WHAT IS REQUIRED = Give the lines again, unchanged, starting with the line containing "Политика конфиденциальности (249, 1832)" and ending with the last line of the data below.

[Saved data entries]
________

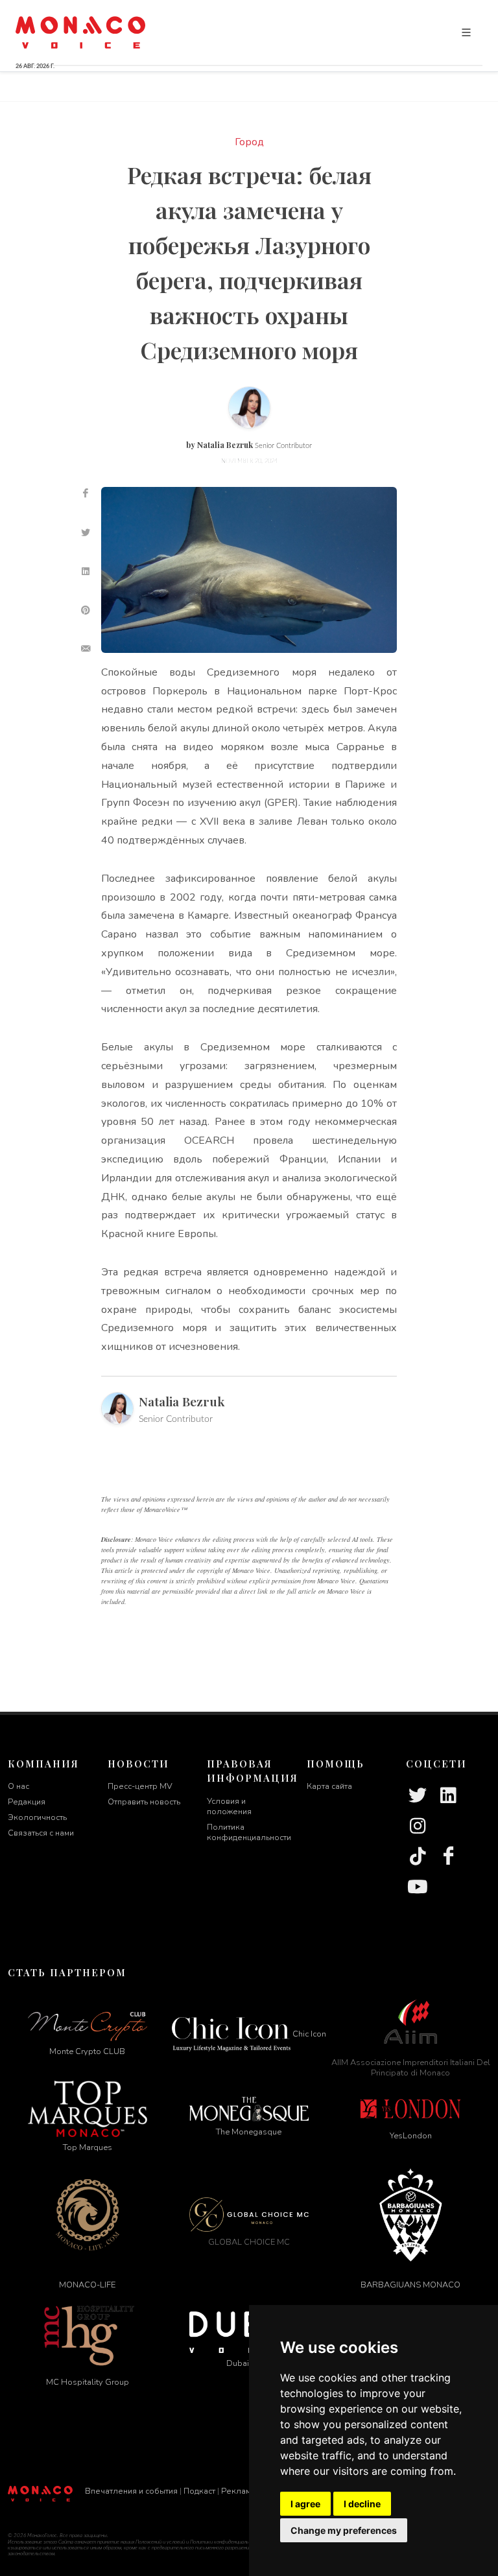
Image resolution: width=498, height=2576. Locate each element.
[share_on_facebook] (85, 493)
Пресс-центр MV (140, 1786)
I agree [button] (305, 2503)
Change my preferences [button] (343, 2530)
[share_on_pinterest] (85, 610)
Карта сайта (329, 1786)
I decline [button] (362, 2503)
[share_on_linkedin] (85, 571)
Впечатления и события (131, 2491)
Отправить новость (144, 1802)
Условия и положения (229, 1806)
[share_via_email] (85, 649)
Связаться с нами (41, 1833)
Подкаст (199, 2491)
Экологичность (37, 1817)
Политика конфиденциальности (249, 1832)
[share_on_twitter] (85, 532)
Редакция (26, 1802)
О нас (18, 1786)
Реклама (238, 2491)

________

TASK RESULT =
Политика конфиденциальности (249, 1832)
[share_on_twitter] (85, 532)
Редакция (26, 1802)
О нас (18, 1786)
Реклама (238, 2491)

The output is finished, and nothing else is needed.